» WORK INSTRUCTION:
Please transcribe exactly, and only, the lines of the data below between the line holding "Task: Click the orange vanHaren logo" and the line holding "You are a computer-use agent. Viewport: 466px", inclusive.
** Opening SUPPLIED INFORMATION block **
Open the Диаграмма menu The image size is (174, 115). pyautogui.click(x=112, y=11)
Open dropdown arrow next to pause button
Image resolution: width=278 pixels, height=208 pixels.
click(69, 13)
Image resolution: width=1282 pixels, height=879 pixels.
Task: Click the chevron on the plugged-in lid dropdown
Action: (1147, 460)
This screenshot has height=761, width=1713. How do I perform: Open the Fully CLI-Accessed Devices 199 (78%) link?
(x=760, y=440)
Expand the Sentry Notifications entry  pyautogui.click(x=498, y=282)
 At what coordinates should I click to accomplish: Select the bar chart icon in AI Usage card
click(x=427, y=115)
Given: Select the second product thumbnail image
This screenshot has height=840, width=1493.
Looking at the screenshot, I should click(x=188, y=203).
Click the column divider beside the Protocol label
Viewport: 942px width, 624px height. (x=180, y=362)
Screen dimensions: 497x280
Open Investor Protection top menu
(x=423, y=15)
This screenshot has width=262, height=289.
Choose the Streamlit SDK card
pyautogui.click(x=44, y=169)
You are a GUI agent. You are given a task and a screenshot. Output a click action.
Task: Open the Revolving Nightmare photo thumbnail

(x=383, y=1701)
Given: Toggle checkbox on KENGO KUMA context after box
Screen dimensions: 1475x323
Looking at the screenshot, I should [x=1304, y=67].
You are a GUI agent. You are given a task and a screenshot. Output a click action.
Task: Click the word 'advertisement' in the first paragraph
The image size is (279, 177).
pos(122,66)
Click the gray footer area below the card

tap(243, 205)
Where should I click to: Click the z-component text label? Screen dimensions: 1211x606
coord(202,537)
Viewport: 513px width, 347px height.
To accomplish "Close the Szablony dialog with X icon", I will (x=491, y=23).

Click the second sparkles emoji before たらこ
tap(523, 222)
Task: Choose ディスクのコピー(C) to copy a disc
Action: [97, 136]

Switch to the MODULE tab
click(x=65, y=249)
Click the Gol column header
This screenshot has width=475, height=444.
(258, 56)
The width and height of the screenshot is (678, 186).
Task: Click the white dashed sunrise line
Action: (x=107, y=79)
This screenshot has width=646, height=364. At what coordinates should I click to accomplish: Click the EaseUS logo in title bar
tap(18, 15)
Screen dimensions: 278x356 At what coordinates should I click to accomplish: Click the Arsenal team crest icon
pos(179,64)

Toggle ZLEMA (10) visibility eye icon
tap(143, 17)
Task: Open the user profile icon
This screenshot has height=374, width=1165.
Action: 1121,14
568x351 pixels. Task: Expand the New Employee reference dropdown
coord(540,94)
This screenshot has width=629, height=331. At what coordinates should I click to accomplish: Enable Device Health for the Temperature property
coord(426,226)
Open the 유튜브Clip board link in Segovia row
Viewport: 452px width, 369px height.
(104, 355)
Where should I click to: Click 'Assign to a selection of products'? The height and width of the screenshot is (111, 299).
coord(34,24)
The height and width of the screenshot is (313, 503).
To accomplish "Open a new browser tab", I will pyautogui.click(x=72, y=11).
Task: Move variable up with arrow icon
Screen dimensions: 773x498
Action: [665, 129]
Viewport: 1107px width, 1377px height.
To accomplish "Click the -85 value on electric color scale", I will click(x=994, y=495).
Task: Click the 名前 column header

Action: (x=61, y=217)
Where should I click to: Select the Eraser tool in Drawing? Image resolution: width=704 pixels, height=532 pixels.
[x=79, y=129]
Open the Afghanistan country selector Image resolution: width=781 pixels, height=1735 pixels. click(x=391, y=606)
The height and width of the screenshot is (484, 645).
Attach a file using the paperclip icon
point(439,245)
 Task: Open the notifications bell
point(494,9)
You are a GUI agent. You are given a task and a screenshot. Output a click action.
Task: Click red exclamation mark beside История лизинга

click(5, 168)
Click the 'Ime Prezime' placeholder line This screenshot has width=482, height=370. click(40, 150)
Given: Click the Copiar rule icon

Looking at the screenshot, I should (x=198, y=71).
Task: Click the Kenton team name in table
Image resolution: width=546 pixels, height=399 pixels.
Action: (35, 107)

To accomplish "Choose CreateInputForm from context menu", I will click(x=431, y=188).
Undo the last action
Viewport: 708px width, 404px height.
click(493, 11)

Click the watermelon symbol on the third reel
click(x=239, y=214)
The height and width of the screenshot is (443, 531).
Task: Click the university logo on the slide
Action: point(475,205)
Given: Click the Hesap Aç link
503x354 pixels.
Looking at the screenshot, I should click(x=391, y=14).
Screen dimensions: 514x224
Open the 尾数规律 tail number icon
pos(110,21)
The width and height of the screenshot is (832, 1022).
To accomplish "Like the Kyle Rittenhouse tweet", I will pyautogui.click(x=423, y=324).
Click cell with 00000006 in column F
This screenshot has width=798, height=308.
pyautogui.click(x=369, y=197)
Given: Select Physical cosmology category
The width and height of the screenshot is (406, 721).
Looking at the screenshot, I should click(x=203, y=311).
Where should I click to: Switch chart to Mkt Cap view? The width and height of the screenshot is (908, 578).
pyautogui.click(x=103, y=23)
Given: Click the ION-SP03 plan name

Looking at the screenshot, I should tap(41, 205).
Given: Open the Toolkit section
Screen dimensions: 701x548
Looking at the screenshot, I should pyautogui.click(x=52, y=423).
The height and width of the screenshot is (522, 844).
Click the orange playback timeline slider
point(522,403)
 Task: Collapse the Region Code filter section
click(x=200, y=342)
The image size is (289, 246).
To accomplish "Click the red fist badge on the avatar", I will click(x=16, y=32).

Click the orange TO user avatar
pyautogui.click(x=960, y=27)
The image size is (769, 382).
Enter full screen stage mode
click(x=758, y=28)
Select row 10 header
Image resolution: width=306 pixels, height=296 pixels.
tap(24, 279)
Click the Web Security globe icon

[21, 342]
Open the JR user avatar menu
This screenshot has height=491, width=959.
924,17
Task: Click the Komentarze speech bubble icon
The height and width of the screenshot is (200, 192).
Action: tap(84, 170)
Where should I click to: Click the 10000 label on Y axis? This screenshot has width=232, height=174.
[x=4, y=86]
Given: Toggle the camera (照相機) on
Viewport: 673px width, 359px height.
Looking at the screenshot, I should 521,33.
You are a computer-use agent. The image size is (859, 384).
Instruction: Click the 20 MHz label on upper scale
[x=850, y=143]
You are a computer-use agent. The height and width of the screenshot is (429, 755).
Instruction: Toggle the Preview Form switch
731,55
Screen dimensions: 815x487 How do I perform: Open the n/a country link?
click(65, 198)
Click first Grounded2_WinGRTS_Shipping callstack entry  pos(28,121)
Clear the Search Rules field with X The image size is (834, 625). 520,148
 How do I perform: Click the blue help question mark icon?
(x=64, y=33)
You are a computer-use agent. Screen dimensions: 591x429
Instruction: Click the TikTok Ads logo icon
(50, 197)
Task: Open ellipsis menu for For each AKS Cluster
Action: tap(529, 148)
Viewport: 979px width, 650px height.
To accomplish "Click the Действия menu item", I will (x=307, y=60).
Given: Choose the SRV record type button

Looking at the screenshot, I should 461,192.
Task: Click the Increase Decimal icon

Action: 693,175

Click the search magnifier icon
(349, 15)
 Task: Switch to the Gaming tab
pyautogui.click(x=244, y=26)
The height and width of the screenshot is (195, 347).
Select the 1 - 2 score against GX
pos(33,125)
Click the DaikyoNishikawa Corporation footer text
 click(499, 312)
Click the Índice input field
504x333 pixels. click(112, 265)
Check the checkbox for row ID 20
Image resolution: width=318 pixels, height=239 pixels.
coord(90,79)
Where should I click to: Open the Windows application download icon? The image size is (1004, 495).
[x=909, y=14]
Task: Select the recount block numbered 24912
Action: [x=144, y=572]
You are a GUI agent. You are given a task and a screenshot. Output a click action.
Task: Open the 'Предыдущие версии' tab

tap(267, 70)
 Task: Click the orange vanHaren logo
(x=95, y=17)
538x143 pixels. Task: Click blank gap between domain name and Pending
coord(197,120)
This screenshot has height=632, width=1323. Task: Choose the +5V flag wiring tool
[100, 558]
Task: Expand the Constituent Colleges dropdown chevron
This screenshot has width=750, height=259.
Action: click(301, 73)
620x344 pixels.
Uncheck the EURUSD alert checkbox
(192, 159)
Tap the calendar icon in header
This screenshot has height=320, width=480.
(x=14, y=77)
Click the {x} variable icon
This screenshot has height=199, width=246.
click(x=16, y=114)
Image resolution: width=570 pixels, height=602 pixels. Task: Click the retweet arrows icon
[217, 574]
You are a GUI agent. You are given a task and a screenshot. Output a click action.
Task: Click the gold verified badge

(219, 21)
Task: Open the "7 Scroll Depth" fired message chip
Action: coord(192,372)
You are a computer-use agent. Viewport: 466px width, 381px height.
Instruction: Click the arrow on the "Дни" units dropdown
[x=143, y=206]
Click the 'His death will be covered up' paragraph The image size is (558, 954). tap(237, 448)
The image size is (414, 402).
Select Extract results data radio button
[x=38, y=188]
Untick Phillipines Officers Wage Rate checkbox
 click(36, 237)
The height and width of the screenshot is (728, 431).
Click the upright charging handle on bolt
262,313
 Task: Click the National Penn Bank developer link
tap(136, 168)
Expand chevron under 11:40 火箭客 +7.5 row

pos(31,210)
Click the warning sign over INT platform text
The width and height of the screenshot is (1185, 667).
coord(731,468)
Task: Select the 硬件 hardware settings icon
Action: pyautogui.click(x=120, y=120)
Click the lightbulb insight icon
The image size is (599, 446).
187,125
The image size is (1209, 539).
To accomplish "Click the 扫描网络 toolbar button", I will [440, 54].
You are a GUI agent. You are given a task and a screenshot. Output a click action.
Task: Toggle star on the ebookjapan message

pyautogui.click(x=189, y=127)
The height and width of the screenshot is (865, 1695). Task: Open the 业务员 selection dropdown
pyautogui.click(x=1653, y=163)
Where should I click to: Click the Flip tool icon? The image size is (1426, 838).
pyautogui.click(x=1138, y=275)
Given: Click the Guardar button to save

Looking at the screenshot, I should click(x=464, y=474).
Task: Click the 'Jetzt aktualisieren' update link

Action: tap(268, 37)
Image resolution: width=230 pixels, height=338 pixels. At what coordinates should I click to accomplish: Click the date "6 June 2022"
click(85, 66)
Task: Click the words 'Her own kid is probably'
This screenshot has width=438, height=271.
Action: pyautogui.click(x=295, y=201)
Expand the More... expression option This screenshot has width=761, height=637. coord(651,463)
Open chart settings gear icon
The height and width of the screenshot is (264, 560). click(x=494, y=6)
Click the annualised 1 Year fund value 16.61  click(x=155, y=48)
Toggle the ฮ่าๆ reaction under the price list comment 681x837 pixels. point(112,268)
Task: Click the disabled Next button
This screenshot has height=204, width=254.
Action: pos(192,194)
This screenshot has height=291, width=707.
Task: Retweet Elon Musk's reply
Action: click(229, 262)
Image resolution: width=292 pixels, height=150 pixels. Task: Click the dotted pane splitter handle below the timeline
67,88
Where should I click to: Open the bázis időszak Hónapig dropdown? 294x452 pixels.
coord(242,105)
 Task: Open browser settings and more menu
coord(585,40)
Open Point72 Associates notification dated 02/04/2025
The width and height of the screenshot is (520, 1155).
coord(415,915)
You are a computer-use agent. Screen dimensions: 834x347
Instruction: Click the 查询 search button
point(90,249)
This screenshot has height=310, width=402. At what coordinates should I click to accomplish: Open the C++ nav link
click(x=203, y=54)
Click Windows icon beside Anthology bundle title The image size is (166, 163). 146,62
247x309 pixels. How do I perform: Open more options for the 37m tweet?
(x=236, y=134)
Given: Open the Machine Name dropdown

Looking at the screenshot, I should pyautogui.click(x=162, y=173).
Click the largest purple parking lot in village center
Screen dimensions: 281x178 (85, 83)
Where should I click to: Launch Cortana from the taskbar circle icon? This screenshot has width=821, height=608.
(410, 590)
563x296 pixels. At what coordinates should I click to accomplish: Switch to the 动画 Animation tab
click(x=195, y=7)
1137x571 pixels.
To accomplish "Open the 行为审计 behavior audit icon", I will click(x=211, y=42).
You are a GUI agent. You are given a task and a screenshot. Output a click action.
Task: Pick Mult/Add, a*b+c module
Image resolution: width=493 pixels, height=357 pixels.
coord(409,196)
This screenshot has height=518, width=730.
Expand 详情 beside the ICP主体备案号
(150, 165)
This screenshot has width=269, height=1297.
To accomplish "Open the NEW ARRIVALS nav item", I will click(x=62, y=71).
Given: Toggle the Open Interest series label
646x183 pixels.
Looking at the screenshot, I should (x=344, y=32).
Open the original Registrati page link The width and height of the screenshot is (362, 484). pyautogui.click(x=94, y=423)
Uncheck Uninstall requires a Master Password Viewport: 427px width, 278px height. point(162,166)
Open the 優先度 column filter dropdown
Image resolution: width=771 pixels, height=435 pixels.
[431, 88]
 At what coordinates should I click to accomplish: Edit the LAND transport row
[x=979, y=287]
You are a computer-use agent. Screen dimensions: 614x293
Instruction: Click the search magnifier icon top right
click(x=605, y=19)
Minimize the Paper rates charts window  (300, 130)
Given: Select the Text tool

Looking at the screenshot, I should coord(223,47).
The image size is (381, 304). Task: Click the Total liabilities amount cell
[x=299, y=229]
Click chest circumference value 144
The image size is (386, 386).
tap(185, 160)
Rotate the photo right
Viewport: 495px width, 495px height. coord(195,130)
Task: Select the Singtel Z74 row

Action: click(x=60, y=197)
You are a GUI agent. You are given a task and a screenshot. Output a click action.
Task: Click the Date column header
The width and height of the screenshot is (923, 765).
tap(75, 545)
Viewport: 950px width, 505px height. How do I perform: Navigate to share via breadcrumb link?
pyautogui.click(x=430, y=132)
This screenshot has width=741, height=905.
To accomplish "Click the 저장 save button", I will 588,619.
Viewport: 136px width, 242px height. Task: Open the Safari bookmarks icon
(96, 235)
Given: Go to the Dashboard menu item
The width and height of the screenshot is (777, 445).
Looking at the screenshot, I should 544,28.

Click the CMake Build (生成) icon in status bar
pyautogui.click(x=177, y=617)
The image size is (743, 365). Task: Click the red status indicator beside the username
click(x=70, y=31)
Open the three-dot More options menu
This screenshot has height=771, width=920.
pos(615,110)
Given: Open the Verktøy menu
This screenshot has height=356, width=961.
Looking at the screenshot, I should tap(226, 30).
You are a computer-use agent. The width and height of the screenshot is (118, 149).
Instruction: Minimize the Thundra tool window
** Closing SUPPLIED INFORMATION block **
» RESULT BELOW:
 Task: Click the orange vanHaren logo
(x=95, y=17)
538x143 pixels. Task: Click blank gap between domain name and Pending
coord(197,120)
This screenshot has height=632, width=1323. Task: Choose the +5V flag wiring tool
[100, 558]
Task: Expand the Constituent Colleges dropdown chevron
This screenshot has width=750, height=259.
Action: click(301, 73)
620x344 pixels.
Uncheck the EURUSD alert checkbox
(192, 159)
Tap the calendar icon in header
This screenshot has height=320, width=480.
(x=14, y=77)
Click the {x} variable icon
This screenshot has height=199, width=246.
click(x=16, y=114)
Image resolution: width=570 pixels, height=602 pixels. Task: Click the retweet arrows icon
[217, 574]
You are a GUI agent. You are given a task and a screenshot. Output a click action.
Task: Click the gold verified badge

(219, 21)
Task: Open the "7 Scroll Depth" fired message chip
Action: coord(192,372)
You are a computer-use agent. Viewport: 466px width, 381px height.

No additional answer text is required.